> [Requirement]
A single figure is required: the number of lines below in which the word "each" occurs.
[Provided material — start]
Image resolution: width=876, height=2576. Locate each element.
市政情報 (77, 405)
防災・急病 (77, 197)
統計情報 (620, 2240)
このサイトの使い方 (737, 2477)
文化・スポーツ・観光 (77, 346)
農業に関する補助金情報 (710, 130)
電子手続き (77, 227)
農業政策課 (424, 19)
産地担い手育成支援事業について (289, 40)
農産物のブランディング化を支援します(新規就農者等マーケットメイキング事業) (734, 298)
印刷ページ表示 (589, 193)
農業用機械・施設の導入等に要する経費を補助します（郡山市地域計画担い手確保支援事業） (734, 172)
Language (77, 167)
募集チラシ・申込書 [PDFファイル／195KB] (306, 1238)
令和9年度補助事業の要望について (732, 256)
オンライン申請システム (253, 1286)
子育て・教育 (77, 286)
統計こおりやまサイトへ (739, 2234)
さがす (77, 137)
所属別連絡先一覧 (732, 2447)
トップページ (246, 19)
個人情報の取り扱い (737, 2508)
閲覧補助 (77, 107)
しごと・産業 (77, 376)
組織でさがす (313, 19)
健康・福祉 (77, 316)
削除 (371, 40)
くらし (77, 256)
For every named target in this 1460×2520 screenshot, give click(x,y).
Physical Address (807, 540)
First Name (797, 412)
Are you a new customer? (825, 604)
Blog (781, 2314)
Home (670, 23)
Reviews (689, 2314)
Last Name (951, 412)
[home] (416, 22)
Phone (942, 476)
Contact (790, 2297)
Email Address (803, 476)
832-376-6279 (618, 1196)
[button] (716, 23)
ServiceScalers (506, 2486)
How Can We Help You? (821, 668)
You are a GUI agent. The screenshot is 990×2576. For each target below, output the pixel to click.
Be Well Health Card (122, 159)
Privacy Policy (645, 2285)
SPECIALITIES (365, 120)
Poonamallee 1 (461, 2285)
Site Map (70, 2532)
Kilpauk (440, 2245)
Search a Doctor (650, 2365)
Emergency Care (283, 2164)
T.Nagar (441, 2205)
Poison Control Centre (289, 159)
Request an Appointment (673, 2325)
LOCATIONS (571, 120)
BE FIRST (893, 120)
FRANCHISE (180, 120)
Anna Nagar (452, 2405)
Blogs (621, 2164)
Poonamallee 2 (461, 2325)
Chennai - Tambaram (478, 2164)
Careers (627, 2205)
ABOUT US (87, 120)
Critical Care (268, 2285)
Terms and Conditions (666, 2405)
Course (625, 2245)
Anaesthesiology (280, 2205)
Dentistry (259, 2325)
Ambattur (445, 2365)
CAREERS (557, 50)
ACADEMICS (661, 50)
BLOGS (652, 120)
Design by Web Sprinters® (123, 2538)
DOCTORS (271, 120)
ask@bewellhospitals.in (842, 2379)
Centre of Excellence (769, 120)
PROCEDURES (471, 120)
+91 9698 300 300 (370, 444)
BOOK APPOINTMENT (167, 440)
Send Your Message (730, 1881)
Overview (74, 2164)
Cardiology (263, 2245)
[Provided material — finish]
> [Solution for this problem]
2